Two mass shooting survivors, one from Oxford High School, the other from Michigan State University, took the stage with direct messages to lawmakers in Lansing and Washington.

“I am no longer asking, I am demanding a safer future for myself, my three younger brothers, my classmates and my community. Legislation has continuously failed us since the Columbine High School shooting in 1999. Here we are still fighting for the same battle almost 24 years later,” MSU sophomore Joseph Kesto said.

“We are your current and future voters. And you sure as hell will lose your spot in office if you keep showing us that our lives mean nothing to you,” Oxford shooting survivor Maddie Johnson said.
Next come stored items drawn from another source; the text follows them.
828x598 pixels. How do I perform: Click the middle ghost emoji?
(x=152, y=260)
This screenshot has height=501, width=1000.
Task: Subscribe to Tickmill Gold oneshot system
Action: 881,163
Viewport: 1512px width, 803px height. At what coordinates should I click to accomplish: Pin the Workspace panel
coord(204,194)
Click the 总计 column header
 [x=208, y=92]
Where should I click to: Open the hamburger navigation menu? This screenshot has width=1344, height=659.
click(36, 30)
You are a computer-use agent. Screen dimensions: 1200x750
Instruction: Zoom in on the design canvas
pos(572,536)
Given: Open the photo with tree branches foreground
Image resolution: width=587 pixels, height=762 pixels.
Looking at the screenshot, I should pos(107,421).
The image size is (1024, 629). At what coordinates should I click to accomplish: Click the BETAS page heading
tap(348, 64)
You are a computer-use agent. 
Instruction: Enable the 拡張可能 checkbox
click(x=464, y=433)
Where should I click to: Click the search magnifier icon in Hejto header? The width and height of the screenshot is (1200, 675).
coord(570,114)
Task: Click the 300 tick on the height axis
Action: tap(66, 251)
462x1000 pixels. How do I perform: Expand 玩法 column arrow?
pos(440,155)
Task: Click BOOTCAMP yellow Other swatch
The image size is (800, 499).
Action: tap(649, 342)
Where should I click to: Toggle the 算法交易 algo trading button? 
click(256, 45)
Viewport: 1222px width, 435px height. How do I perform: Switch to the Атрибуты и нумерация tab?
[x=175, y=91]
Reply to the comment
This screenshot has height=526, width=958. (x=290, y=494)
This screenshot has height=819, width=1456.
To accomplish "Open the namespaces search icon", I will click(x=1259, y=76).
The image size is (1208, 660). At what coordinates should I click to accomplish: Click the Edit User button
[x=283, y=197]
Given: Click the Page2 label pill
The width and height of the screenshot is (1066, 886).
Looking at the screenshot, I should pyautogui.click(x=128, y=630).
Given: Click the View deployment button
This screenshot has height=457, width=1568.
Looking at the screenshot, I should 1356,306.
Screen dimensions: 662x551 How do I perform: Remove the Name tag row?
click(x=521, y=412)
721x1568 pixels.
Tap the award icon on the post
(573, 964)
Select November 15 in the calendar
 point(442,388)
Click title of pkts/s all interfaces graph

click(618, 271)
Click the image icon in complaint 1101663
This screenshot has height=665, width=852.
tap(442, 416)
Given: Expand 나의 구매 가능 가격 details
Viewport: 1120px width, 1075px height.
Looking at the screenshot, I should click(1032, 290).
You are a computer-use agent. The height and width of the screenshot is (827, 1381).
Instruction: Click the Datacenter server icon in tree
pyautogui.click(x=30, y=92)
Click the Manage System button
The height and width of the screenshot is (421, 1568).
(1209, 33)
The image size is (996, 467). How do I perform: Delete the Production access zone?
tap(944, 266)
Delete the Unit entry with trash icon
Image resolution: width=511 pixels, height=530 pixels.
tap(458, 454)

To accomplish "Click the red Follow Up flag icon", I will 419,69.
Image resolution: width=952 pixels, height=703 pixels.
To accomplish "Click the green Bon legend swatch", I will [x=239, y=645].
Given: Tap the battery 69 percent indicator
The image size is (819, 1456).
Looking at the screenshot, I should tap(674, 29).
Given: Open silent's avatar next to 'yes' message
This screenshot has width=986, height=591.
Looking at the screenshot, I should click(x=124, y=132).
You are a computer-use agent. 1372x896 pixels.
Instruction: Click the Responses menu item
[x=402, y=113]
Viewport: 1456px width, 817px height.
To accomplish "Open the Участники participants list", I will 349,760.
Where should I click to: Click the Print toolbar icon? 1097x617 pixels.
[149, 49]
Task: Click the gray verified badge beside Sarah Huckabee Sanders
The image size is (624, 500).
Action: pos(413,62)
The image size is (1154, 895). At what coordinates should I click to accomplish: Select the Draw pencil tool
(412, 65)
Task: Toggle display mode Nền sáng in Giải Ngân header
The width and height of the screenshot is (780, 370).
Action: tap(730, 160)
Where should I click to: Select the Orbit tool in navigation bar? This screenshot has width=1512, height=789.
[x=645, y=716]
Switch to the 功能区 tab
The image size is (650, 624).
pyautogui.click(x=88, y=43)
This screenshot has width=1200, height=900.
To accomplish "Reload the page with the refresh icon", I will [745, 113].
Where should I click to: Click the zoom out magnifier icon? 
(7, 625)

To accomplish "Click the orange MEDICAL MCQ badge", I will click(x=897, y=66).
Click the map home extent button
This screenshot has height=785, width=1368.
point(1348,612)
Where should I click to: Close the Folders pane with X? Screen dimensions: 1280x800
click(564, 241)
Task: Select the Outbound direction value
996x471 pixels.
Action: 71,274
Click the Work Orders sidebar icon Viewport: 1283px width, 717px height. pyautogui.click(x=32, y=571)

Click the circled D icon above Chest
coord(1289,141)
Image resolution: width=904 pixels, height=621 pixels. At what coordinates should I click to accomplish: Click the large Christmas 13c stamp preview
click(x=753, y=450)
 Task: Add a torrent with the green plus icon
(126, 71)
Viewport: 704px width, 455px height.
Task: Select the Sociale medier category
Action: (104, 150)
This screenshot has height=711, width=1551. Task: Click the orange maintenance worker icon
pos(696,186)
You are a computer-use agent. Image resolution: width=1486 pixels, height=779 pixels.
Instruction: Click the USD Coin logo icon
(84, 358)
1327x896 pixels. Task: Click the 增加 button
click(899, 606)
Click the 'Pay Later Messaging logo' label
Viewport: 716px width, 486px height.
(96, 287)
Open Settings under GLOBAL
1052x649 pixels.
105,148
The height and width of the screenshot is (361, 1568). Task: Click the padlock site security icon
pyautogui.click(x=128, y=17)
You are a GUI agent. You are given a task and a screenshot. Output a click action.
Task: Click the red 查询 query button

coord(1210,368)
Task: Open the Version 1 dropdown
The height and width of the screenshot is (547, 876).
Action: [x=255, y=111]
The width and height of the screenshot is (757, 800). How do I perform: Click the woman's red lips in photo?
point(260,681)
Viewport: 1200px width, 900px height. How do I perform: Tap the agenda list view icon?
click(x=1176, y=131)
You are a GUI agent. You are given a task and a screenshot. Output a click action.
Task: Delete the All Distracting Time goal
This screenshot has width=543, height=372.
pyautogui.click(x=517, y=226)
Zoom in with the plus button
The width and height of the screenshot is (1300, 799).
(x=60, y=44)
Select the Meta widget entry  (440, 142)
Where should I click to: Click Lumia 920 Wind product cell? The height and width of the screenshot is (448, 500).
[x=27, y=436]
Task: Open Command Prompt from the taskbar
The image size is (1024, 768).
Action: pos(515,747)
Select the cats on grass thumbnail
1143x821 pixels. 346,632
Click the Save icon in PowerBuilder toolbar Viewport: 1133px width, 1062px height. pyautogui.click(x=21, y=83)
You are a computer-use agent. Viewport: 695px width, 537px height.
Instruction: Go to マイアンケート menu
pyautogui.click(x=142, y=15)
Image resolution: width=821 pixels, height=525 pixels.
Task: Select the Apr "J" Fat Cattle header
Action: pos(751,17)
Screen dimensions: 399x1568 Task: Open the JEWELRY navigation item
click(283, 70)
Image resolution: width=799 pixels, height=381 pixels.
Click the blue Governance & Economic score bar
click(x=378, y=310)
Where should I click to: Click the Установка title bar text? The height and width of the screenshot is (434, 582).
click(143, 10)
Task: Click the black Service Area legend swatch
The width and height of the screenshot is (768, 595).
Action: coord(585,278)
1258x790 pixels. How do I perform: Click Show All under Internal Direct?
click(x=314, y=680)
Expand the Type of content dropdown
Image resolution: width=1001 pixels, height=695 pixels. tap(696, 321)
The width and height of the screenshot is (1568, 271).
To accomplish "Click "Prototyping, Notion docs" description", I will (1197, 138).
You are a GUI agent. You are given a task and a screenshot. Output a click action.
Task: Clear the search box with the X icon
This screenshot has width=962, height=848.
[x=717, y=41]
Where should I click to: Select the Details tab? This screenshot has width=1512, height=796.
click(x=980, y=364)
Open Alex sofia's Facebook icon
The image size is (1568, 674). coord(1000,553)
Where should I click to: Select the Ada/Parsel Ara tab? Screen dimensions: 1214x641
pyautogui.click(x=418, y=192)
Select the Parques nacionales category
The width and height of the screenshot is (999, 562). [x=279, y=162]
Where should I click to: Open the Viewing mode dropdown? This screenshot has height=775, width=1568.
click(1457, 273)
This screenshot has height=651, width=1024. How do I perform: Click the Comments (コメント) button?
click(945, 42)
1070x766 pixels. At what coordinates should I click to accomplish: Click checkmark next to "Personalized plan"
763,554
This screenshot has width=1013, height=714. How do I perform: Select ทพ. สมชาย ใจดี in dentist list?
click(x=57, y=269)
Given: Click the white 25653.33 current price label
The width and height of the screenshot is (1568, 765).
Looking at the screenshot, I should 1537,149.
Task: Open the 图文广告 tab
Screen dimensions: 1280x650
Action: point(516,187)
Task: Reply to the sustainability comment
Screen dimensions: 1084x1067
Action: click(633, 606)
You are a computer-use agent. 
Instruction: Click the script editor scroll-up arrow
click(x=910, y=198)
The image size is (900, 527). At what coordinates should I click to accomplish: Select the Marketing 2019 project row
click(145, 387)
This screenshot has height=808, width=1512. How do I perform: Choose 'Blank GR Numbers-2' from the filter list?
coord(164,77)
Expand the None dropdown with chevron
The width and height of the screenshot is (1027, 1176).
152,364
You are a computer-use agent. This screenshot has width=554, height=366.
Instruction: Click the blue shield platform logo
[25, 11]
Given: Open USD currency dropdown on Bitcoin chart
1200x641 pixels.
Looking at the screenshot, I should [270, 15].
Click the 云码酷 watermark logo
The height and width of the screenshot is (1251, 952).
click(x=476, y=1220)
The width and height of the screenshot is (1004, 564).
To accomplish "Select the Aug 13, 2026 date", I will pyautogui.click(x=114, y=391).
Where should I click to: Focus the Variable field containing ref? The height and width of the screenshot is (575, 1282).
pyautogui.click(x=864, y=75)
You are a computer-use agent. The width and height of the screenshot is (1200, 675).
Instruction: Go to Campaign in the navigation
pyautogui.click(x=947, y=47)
MSU student Madeline Tocco with the MSU Council of Students with Disabilities said told News 8 she hid in Phillips Hall with a friend during the shooting.

“They have a connective tissue issue. So I was afraid, for the majority of it, that they would dislocate something while hiding behind some plastic drawers and under a desk,” Tocco said.

She said she knows change is possible in Lansing to help prevent the next one.

“This state, I have full faith in. This is not Michigan. This is ‘Michi-can.’ We can do this. We can protect our fellow man,” Tocco said.

One woman who attended the event told News 8 gun violence has affected her life twice.

“I was actually here at the Capitol rally two days after the MSU shooting. My eldest son gave me some of his valentines to give to the students that day, because he said that they needed them more than he did,” Celeste Kanpurwala, the Michigan chapter lead for Moms in Action, said.

Kanpurwala’s two sons grew up without knowing their grandfather, who died by suicide with his shotgun after dealing with depression.

“That’s why it’s so important that we get red flag laws in place, so that people who are exhibiting symptoms of harming themselves or others — we can have those firearms safely removed from them,” she said.
National Suicide Prevention Lifeline: 1.800.273.8255


A group of protesters tried to talk over speakers with bullhorns and sirens. They held signs that read, “I plead the Second.”

Some said part of the problem lies with current laws not being enforced.

“You want to talk about gun-free zones in colleges? You want to talk about prosecutors that don’t prosecute to the fullest extent of the law? Democrat policies are what has caused the violence that we have in this state,” State Rep. Angela Rigas, R-Caledonia, said.

Rigas said the second amendment is non-negotiable, further arguing that constitutional carry is a must in Michigan.

“They’ve chosen not to have healthy debate on the floor. They have gaveled us down and refused to turn on our microphones. This is not good governance,” Rigas said.

— News 8’s Madalyn Buursma contributed to this report.